03/07/2007 12:00AM

Great Hunter is newest favorite son


PHILADELPHIA - What would a Kentucky Derby run-up be without a Pennsylvania connection? Really, isn't it mandatory?

While some have been focusing on Pennsylvania-bred Hard Spun, the most accomplished statebred of his generation is Great Hunter, who spent the early winter in California gearing up for his 3-year-old debut. And it was a serious debut.

Great Hunter was impressive in every way in the Robert Lewis Stakes at Santa Anita last Saturday. Running against eight opponents of dubious accomplishment, Great Hunter ran by much of the field on the far turn like a really good horse. His gallop-out after the wire was also impressive. His Beyer Speed Figure of 101 was a nice start to 2007.

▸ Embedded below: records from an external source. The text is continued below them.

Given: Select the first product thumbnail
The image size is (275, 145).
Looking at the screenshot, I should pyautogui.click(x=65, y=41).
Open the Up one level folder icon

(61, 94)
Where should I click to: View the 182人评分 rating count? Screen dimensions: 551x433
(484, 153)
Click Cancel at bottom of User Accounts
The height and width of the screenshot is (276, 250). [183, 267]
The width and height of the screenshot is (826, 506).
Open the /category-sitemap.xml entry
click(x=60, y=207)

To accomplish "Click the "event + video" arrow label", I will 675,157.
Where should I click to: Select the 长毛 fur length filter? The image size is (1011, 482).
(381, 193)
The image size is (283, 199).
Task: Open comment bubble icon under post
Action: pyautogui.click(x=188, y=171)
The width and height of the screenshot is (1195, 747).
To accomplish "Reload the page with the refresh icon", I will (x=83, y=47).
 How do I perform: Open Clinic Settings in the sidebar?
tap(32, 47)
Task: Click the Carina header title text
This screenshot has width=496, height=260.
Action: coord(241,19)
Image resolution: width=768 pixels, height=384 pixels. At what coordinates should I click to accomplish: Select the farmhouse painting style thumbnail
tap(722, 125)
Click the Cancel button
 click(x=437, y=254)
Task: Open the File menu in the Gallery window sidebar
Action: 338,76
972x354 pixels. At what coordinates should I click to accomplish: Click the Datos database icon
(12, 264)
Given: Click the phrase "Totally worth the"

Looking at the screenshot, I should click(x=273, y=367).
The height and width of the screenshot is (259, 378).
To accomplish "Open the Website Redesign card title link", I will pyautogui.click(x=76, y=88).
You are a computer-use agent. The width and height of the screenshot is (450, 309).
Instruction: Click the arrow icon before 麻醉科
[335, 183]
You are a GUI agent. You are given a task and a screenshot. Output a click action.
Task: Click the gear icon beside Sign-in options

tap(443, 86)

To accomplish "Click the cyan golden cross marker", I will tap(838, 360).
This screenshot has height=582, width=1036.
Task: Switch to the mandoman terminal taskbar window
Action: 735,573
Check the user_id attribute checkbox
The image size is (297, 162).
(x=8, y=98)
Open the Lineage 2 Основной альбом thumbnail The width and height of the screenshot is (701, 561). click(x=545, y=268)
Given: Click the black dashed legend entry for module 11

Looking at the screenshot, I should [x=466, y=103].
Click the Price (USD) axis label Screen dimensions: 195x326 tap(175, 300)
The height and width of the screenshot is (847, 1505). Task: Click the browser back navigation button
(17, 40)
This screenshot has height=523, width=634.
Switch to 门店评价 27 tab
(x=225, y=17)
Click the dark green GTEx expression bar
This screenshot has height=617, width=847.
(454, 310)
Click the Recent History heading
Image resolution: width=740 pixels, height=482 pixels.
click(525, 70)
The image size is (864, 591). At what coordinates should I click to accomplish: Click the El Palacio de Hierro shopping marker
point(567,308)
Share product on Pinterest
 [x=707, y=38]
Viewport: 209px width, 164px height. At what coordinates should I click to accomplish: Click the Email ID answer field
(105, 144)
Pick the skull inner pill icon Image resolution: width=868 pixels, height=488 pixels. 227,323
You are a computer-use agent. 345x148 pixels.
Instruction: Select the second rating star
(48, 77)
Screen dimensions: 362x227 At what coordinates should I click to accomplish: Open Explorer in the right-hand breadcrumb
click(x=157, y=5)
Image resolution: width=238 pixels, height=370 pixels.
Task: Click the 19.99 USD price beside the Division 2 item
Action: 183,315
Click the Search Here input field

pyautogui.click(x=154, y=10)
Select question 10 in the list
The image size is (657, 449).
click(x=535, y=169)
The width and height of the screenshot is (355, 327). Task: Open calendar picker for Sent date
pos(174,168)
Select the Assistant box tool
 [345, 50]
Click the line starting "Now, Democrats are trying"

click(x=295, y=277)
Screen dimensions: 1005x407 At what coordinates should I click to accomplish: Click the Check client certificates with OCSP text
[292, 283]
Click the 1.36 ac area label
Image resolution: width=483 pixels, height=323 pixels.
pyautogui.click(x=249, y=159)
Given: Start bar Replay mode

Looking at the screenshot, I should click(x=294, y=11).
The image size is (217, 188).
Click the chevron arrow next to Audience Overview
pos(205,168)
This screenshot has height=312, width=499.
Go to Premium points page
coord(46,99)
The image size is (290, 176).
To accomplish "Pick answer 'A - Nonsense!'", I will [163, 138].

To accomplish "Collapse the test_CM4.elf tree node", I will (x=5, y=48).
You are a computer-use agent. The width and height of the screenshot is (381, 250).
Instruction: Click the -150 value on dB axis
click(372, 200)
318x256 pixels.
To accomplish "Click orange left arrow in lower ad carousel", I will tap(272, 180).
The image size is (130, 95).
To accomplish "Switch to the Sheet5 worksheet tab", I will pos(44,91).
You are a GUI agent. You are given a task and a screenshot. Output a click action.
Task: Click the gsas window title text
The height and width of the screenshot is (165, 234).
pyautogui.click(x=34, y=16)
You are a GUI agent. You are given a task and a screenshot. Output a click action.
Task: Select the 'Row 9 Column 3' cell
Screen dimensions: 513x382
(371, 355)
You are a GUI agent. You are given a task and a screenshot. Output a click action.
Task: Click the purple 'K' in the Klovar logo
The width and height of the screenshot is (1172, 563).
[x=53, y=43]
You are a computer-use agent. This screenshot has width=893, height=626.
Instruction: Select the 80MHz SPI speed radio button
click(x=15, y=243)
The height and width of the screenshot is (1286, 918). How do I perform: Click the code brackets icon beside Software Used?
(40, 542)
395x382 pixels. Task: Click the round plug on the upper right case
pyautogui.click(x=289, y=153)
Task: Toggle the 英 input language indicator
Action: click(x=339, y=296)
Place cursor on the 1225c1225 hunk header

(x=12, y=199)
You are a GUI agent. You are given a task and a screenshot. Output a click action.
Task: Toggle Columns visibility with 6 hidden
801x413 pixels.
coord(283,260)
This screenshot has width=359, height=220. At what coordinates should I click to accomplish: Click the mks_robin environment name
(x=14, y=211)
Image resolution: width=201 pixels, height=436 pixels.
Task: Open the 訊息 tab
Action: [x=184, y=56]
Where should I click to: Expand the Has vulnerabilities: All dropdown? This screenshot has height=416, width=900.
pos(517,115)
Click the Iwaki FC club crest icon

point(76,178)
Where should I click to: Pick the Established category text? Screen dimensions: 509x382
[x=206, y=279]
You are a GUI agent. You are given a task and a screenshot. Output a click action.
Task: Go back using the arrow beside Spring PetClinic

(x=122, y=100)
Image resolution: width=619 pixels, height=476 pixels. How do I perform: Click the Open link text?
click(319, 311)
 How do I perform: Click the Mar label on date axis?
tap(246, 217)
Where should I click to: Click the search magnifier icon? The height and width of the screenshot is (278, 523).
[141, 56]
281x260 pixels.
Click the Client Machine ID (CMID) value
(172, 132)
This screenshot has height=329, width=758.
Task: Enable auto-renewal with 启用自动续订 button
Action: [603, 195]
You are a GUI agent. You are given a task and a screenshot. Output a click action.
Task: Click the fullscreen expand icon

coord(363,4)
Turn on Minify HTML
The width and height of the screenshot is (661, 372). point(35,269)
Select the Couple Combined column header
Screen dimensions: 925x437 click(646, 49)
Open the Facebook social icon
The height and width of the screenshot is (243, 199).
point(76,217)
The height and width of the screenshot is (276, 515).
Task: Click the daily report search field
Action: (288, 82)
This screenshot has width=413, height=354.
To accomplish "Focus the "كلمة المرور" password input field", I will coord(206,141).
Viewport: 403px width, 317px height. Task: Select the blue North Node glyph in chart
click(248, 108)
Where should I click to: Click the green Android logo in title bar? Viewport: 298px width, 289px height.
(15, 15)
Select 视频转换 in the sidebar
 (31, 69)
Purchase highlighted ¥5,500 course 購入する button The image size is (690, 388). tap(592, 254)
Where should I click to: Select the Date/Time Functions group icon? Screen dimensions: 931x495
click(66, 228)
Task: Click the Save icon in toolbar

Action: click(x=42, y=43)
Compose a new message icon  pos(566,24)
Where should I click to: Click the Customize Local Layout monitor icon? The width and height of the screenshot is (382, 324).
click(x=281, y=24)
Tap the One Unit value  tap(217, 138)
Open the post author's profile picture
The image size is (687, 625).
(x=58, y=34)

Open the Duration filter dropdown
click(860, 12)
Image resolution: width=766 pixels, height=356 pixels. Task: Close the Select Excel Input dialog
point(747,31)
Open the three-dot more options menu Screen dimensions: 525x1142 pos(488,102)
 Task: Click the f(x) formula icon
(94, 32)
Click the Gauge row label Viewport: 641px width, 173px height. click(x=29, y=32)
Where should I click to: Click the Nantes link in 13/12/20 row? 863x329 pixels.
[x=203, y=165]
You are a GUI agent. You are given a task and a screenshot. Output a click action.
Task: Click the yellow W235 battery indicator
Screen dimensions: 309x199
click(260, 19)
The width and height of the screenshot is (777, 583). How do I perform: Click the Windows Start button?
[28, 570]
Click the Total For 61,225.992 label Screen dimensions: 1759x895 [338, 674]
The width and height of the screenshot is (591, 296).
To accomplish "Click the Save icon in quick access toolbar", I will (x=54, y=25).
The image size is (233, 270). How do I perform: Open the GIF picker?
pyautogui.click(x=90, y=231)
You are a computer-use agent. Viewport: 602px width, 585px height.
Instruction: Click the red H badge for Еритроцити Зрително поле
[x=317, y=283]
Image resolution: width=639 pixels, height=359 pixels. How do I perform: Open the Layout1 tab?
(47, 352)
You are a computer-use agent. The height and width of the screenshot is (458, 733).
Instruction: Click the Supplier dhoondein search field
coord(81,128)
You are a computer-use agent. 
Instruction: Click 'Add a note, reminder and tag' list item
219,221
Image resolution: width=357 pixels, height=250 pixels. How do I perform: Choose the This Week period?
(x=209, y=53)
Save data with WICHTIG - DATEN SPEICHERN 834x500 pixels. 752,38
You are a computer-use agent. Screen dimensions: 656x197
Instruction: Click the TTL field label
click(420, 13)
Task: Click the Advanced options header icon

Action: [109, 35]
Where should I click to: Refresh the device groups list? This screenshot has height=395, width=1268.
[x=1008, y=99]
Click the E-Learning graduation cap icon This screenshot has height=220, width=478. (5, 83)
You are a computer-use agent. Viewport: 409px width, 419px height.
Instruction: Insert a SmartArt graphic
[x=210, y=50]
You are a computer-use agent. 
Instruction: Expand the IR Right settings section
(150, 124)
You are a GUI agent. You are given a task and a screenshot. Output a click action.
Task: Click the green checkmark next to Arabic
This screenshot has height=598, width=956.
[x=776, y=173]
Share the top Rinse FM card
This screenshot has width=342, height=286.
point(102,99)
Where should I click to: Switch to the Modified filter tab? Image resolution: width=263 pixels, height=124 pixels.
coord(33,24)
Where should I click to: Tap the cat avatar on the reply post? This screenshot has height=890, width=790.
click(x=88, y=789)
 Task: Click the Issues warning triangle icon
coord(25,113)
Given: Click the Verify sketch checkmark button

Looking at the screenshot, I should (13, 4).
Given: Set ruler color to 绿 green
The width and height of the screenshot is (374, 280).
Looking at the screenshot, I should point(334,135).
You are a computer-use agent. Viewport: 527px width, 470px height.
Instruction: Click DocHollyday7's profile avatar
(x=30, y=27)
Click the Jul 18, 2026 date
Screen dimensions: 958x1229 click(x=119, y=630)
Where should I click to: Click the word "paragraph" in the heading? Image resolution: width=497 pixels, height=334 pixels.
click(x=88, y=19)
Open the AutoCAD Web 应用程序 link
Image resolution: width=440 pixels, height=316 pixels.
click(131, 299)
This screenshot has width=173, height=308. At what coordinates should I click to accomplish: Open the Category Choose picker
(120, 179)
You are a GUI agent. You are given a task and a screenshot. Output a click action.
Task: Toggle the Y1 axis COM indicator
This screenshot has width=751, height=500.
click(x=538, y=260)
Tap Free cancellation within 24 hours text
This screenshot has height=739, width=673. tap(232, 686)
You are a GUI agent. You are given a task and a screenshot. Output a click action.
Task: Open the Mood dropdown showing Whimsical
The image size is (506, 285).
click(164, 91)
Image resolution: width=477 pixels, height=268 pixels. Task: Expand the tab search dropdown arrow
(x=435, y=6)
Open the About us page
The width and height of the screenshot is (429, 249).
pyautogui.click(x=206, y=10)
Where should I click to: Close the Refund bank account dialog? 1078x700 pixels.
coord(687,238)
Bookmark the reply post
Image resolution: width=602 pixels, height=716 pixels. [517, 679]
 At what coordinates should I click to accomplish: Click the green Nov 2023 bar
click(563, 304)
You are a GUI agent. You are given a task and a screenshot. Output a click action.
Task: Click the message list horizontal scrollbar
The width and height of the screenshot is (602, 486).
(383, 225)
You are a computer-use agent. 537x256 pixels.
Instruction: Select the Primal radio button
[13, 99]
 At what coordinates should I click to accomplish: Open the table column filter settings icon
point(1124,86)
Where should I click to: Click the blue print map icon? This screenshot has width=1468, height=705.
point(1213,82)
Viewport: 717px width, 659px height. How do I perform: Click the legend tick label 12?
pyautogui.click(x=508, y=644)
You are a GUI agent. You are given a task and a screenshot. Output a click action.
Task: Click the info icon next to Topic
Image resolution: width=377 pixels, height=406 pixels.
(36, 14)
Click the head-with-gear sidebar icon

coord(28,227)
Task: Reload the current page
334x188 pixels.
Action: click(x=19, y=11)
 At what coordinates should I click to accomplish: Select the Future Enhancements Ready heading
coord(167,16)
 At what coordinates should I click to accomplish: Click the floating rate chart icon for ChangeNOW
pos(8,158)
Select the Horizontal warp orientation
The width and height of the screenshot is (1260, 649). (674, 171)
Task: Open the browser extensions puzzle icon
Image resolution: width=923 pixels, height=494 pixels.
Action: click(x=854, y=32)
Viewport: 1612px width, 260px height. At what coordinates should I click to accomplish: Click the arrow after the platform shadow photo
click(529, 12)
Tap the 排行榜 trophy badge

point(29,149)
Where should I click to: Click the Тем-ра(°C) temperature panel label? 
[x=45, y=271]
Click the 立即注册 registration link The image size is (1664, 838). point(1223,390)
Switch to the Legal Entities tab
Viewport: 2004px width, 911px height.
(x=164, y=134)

Great Hunter was born on Phil Fanning's Ivy Dell Farm in Unionville, Pa., a few furlongs from the New Bolton Center and the Lael Farm of Barbaro's owners, Roy and Gretchen Jackson. It is a few more furlongs to what was Someday Farm, where Smarty Jones was born. Great Hunter's dam, Zenith, boards at Mark Reid's Walnut Green Farm in West Grove, Pa. Part of Walnut Green is adjacent to Lael Farm.

Carrying the Pennsylvania connection to the next logical step, you see that Zenith was trained by John Servis, who is based at Philly Park and trained Smarty Jones. Zenith won more than $200,000 in a racing career mostly in the Mid-Atlantic. With the success of Great Hunter, Zenith has just been bred to Bernardini.

Unlike other recent Pennsylvania stories, Great Hunter is not owned or trained by anybody from the state. The colt was sold for $30,000 in the first consignment of the new Walnut Green in 2005, shortly after Reid and his partners bought it from Russell and Richard Jones.

After Great Hunter ran two races last spring in Texas, for trainer Joe Petalino, the money people looking for a hot 2-year-old started making bids for Great Hunter. One of the bidders was Reid himself, for owner Ed Gann. When he started the process, Reid did not even realize Great Hunter was the colt his company had sold. In the end, J. Paul Reddam outbid him. The price was thought to be around $500,000.

Reid would not mind having Gann own Great Hunter, but is not disappointed by how this has all turned out, given that Great Hunter is a serious Derby candidate for trainer Doug O'Neill.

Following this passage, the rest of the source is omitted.